- _Your objective_:
Can you revise the part of the entries below that opens with the line containing "You are a computer-use" and closes with the line containing "670x746 pixels. (642, 151)", swapping "Endpoint security" for "Endpoint protection" and keeping everything else the same?

## Begin Source records

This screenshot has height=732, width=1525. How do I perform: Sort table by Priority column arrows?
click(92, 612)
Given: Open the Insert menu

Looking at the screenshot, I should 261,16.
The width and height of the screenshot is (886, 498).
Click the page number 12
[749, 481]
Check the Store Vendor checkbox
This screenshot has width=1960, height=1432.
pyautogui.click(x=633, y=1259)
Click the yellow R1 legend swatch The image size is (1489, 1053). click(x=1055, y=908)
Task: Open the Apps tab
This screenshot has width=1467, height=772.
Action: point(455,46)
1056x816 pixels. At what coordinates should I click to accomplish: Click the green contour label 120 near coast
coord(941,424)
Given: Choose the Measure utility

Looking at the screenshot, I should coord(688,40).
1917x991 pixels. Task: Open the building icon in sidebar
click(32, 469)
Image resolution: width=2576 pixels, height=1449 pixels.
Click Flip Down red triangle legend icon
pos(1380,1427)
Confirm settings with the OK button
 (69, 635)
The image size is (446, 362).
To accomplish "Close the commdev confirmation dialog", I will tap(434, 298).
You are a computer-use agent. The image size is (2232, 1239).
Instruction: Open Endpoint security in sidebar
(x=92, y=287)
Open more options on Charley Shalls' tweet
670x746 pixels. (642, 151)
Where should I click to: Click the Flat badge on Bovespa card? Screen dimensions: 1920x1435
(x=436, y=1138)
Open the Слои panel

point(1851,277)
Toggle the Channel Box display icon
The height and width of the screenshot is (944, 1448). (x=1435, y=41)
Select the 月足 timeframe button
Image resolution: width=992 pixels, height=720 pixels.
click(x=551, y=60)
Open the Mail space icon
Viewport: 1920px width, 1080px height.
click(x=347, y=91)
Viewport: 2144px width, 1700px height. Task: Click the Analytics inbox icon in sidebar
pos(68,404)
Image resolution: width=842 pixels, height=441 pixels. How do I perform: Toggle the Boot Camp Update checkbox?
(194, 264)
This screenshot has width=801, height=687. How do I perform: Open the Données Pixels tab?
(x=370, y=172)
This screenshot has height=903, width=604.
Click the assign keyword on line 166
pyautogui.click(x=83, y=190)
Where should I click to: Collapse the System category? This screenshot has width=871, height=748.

## End Source records

- _Written answer_:
You are a computer-use agent. The image size is (2232, 1239).
Instruction: Open Endpoint protection in sidebar
(x=92, y=287)
Open more options on Charley Shalls' tweet
670x746 pixels. (642, 151)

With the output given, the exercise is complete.